%%

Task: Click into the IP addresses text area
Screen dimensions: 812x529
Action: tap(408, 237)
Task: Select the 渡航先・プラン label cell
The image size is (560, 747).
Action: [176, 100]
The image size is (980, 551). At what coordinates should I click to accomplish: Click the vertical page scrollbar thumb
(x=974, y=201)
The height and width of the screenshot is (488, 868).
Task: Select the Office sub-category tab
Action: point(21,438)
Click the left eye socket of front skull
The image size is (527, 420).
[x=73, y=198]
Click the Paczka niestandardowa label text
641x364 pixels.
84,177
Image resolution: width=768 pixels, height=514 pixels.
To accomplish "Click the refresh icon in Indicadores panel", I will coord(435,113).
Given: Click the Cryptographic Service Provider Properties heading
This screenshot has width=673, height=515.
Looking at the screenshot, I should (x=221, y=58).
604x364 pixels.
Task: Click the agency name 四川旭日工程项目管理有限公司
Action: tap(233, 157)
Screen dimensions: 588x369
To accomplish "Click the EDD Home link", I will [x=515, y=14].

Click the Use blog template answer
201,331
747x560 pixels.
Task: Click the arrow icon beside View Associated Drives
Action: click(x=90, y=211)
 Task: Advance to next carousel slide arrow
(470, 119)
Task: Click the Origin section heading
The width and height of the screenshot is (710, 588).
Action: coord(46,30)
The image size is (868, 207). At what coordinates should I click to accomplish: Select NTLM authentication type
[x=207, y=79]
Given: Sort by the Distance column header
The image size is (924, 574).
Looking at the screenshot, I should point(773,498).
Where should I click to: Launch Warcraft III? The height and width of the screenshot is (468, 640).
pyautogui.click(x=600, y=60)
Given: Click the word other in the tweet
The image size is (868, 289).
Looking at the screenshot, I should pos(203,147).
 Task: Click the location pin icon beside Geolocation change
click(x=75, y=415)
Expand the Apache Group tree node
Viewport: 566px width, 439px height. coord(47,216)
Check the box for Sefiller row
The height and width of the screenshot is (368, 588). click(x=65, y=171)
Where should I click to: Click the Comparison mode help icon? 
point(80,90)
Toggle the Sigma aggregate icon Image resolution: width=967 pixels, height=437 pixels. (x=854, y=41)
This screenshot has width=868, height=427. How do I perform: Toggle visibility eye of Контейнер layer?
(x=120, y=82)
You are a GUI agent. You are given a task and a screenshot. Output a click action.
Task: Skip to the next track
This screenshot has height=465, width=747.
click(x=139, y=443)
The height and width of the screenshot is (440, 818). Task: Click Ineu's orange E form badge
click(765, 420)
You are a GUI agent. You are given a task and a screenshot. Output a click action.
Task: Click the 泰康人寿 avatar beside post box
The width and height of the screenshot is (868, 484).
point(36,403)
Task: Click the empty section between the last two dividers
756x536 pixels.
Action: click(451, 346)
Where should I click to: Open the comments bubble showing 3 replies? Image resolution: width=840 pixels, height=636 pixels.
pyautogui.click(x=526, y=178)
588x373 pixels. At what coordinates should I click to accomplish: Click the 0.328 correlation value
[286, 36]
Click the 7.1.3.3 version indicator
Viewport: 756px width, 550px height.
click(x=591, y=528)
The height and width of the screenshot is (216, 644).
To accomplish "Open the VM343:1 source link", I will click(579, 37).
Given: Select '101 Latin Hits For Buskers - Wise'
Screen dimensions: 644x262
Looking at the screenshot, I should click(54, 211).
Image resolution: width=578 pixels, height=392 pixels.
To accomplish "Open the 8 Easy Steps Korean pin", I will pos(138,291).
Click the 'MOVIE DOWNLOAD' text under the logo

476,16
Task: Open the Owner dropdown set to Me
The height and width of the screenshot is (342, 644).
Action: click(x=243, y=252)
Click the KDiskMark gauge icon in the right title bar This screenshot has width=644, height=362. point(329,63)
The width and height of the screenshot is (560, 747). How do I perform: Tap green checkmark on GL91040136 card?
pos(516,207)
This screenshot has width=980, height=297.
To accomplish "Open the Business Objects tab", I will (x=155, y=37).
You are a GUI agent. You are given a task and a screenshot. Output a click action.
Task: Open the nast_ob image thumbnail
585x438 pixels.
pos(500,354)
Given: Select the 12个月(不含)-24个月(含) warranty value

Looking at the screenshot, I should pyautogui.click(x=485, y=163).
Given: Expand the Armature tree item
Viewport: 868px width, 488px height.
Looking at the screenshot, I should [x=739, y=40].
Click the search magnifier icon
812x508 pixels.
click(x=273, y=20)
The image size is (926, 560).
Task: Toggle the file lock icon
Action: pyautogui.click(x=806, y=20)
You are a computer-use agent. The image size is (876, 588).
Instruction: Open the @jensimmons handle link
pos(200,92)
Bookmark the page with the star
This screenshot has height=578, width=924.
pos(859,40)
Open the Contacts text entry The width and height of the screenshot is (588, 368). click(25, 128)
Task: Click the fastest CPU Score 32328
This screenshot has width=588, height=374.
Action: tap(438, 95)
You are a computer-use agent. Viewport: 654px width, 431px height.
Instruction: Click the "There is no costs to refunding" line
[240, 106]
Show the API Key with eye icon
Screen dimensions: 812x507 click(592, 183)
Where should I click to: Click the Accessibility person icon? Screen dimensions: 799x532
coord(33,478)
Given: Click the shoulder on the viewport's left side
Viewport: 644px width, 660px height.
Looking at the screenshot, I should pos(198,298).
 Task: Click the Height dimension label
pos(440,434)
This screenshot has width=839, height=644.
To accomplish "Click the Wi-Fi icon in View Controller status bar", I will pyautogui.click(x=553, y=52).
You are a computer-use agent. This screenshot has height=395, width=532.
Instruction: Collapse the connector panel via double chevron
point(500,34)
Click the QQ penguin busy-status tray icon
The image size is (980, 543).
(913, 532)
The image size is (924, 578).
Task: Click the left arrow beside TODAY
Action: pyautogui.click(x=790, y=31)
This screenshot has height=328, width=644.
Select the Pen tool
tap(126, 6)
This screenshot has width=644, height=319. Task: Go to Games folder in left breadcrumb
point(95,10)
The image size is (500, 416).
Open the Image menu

%%

▶ [Exercise] Begin with the line that contains "You are a computer-use agent. This" and print each line exactly until the data ends, including the last line.

▶ [Task solution]
You are a computer-use agent. This screenshot has height=395, width=532.
Instruction: Collapse the connector panel via double chevron
point(500,34)
Click the QQ penguin busy-status tray icon
The image size is (980, 543).
(913, 532)
The image size is (924, 578).
Task: Click the left arrow beside TODAY
Action: pyautogui.click(x=790, y=31)
This screenshot has height=328, width=644.
Select the Pen tool
tap(126, 6)
This screenshot has width=644, height=319. Task: Go to Games folder in left breadcrumb
point(95,10)
The image size is (500, 416).
Open the Image menu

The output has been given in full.